Some people have all the fun. The guys over FullMag have a dream job. They get to fire all kinds of weapons, spend all day at the range, blow shit up and go home at night. And get paid to do it.
They put together an awesome video of buying an old Land Rover “on its last legs” and parking it out on a range in the desert and firing an M-60’s main 105mm gun with a solid shot of aluminum into the main engine compartment and if that isn’t enough fun, they set up a 106mm recoilless rifle right behind the vehicle and let the backblast of the venturi tubes do their worst.
Here in the U.S., we tend to only see large armored vehicles like tanks parked at local National Guard installations. They resemble large metal works of art, rather than the mighty war machines they truly are. Even if you happen to spot a tank scooting around the Motor T lot, the chances you’ll see one firing its main gun are about the same as winning the lottery while getting struck by lightning. As a result, it’s sometimes hard to really appreciate the sheer power of these vehicles.
We’ve watched footage of tank-on-tank action in the deserts of the Middle East, and we’ve seen shots of modern tanks firing at static targets on test ranges. But it’s not every day you get to see a tank decimate your aunt’s Land Rover. Watching a tank shoot a tank may offer important insight into how armored platforms stack up, but it’s only after seeing a video like this that you understand just how destructive even old, outdated tank platforms really are when stacked up against things normal folks cruise around in every day.
Enter the YouTube channel FullMag, which got a hold of a M60 Patton tank, and a Land Rover LR3 that was a bit long in the tooth. FullMag let these two vehicles–both renown for their off-road capabilities–work out differences the old-fashioned way: with a 105mm tank round.

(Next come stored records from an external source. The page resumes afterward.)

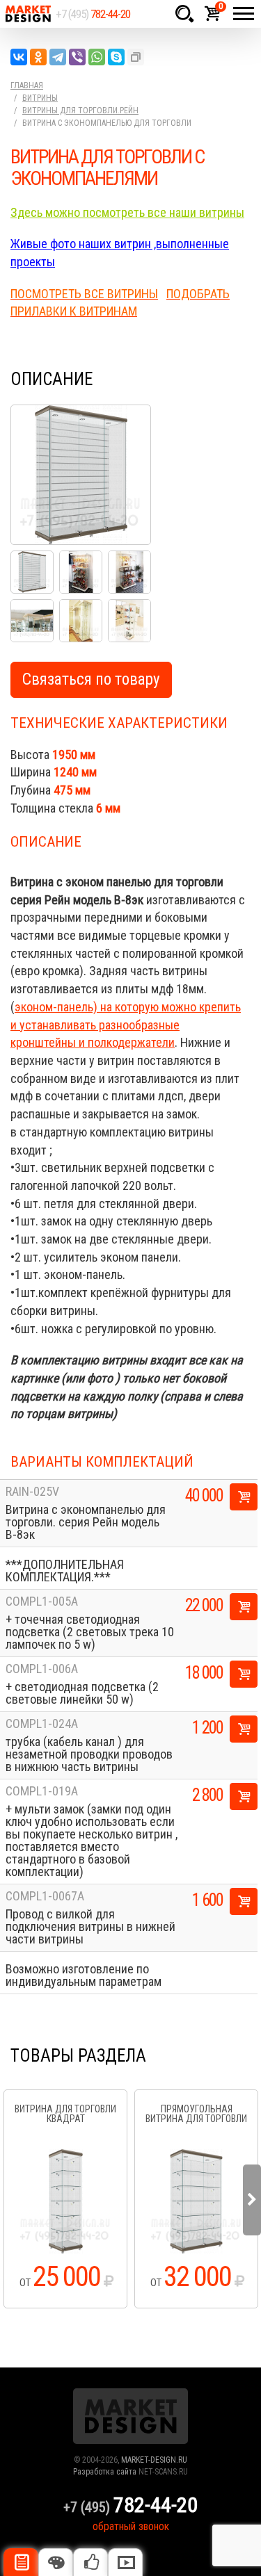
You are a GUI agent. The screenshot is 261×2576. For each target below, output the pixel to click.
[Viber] (77, 57)
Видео (125, 2562)
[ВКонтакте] (18, 57)
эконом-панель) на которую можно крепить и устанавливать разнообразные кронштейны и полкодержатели (125, 1025)
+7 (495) (93, 14)
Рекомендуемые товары (90, 2562)
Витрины (40, 98)
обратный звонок (131, 2526)
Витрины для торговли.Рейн (80, 110)
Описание (20, 2562)
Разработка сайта (104, 2472)
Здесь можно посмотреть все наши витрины (127, 212)
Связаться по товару (91, 679)
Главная (26, 85)
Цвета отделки (55, 2562)
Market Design (28, 14)
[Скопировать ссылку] (135, 57)
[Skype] (116, 57)
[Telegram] (57, 57)
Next (252, 2200)
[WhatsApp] (96, 57)
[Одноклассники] (38, 57)
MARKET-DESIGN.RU (154, 2460)
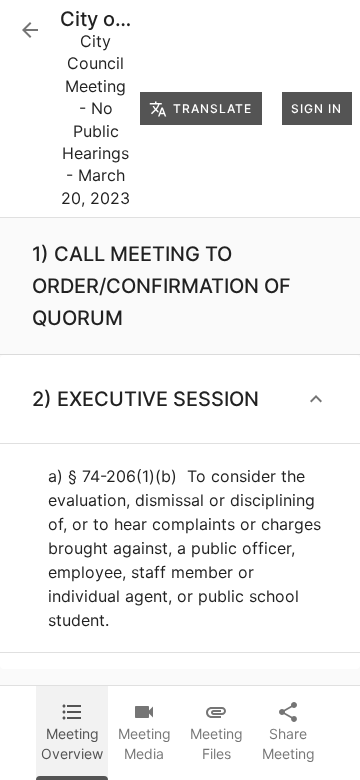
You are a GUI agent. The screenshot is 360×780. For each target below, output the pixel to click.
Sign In (316, 108)
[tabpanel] (180, 451)
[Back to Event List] (30, 30)
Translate (212, 108)
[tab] (72, 733)
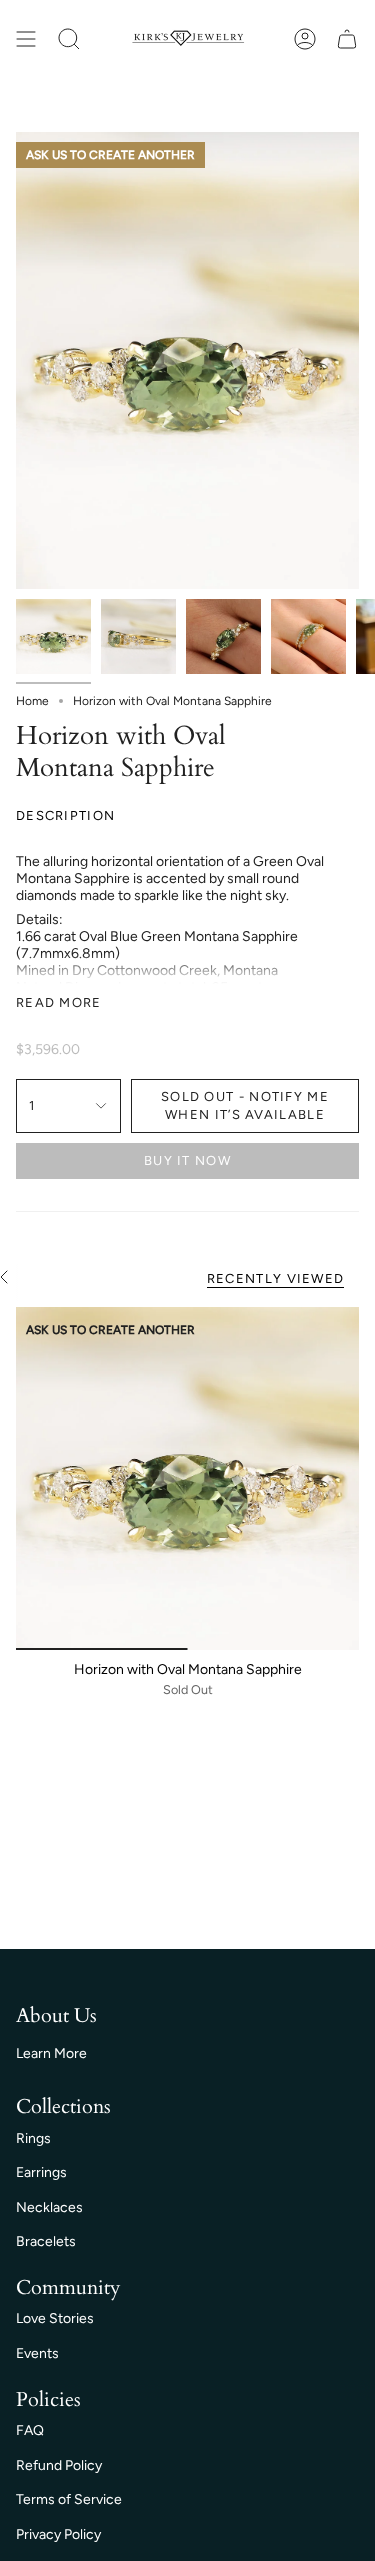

The shot hits the Land Rover’s passenger side fender and creates an explosion of parts and debris that’s eerily reminiscent of a person taking a round to the head: the fender remains largely intact while the engine, along with wheel and suspension components, is blown out the other side.
Having done a ton of range firing of 106mm RRs and training an anti-tank company on them, I can attest to the power of the backblast of them. After a day of putting steel downrange, one feels like he’s taken body blows from Mike Tyson. This looks like incredible fun.